» **Requirement**: Count the lines in the data below that contain the string "Select", treating uppercase and lowercase as different, and reply with only that number.

» **Extracted records**:
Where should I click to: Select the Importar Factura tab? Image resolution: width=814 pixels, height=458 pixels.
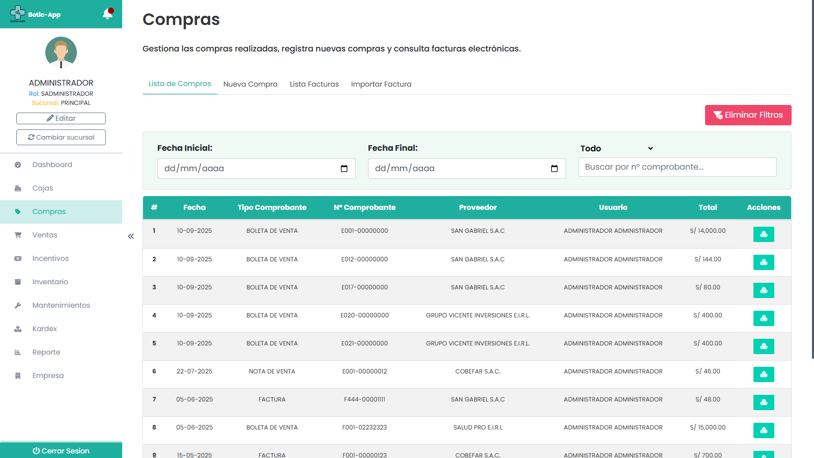tap(381, 84)
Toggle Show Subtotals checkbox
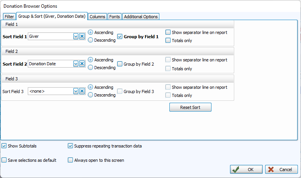The height and width of the screenshot is (178, 301). click(4, 146)
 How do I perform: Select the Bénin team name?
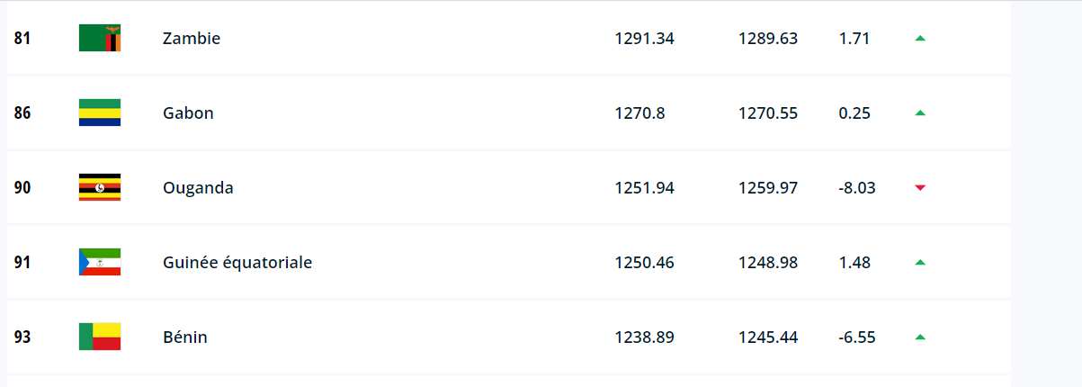pos(185,338)
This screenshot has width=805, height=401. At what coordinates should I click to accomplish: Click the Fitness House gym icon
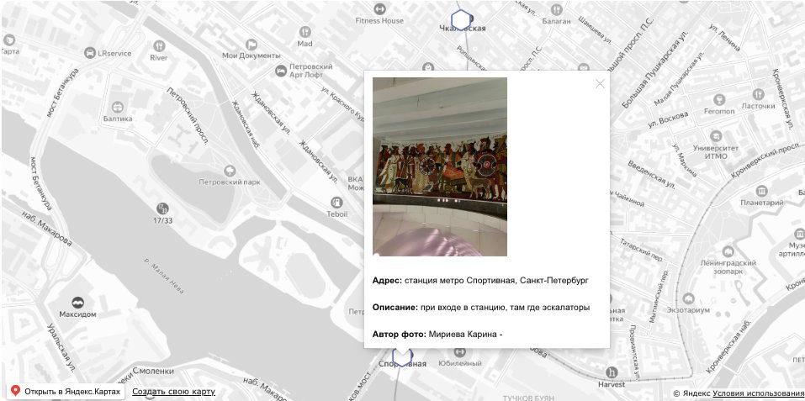379,9
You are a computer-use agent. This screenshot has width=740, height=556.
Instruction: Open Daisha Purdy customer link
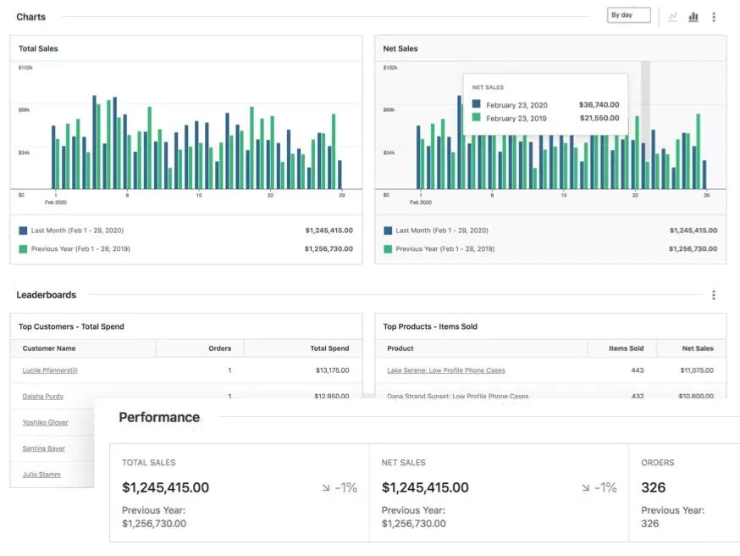click(x=42, y=397)
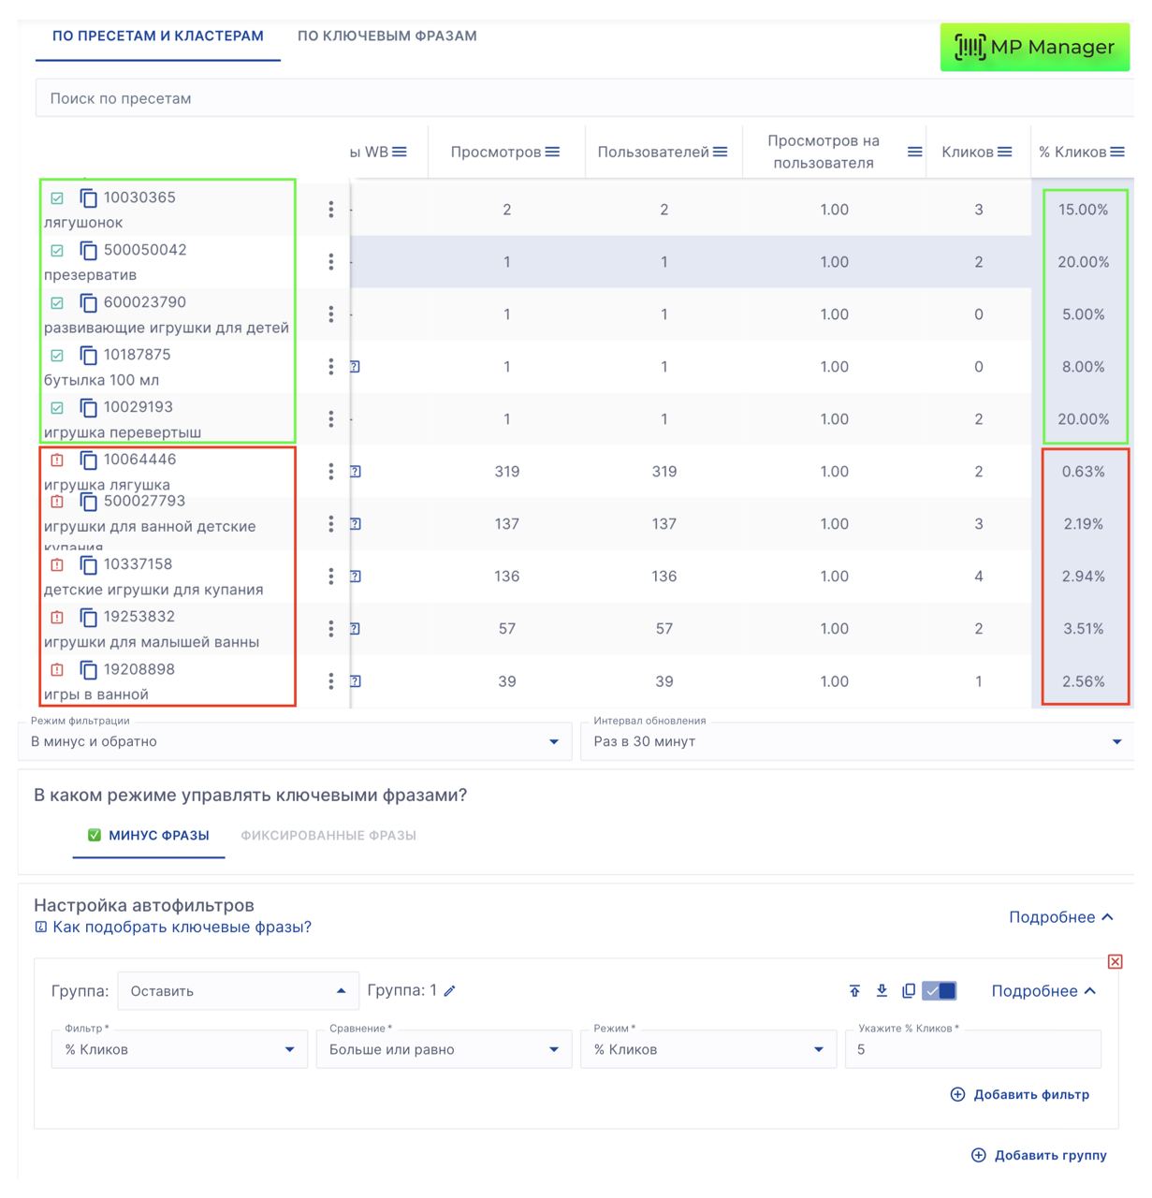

» **Completed exercise**: 2